Crispin Wright (2001), 'On Basic Logical Knowledge', Phil. Studies, vol. 106 [Perhaps I should have put Boghossian up here, but instead I've picked two papers discussing Boghossian. Crispin's is an excellent discussion of the justification of deduction.]

Timothy Williamson (2003), 'Understanding and Inference', Proceedings of the Aristotelian Society Supplementary Volume, Vol. 77. [Williamson provides a groundbreaking criticism of the inferentialist epistemology. Continued in his The Philosophy of Philosophy.]
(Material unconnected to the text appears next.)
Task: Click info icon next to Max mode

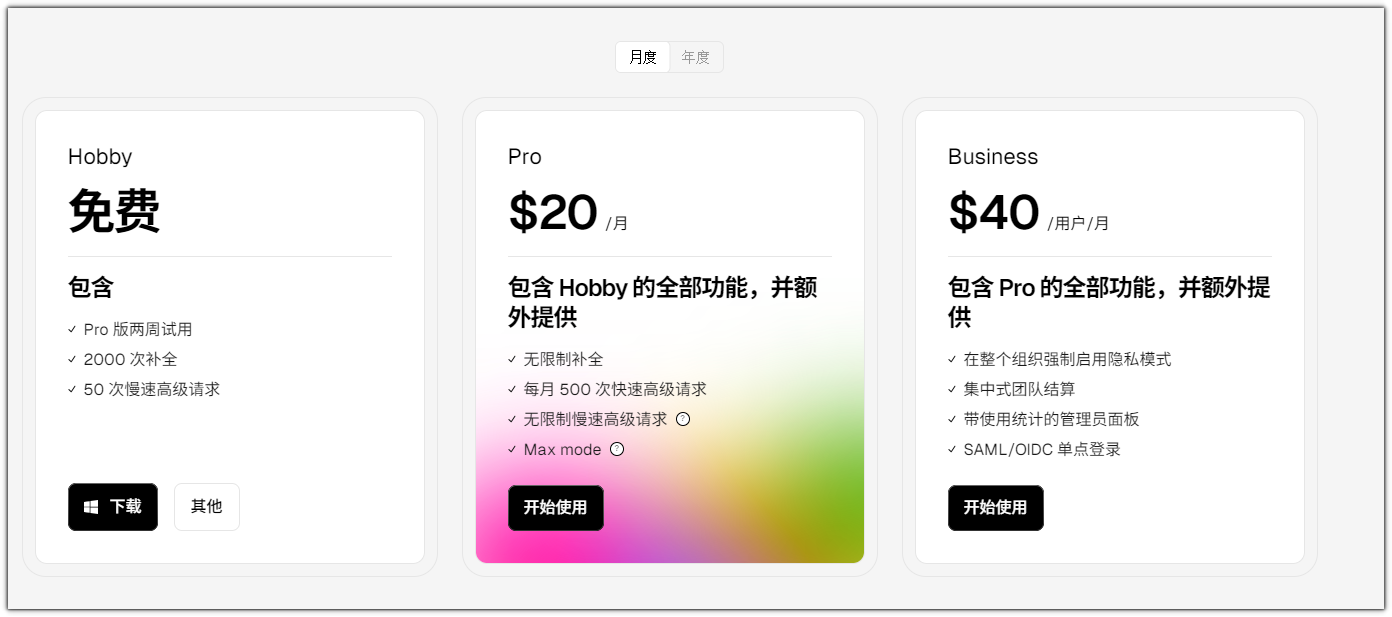Action: pyautogui.click(x=617, y=450)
Any other suggestions are of course welcome! The list could go on and on, but I've tried to contain myself. For more relevant references, check out these (inexhaustive) Arché bibliographies.



Tuesday, March 24, 2009

Spandrels of Truth

I recently wrote about JC Beall's contribution to the 1st FLC Workshop (Foundations of Logical Consequence). Now, JC's new book 'Spandrels of Truth' (OUP) is out. I read (and enjoyed) an early manuscript, but I'm looking forward to seeing the finished version. JC offers a new (modest) dialetheist theory of truth. It will be interesting to juxtapose his paraconsistent (non-explosive) approach with Hartry Field's recent book on a paracomplete (non-LEM) approach. Especially since they both share an important assumption, deflationism, yet combine this with opposing views about the logic.

Description
Among the various conceptions of truth is one according to which "is true" is a transparent, entirely see-through device introduced for only practical (expressive) reasons. This device, when introduced into the language, brings about truth-theoretic paradoxes (particularly, the notorious Liar and Curry paradoxes). The options for dealing with the paradoxes while preserving the full transparency of "true" are limited. In Spandrels of Truth , Beall concisely presents and defends a modest, so-called dialetheic theory of transparent truth.

Friday, March 06, 2009

Material for a course on meta-theory

Here is a question for the readers. What are good books for an intermediate level course on meta-theory (honours level)? St Andrews has run a course like this before using, I think, the well-known Computability and Logic and also Hunter's Metalogic. However, I'm not completely satisfied with either of them, so if anyone's got other proposals I would be interested.

The book ought to cover basic limitative results for classical logic, up to and including incompleteness. It should be suitable for students who have done a course covering basic proof- and model-theory.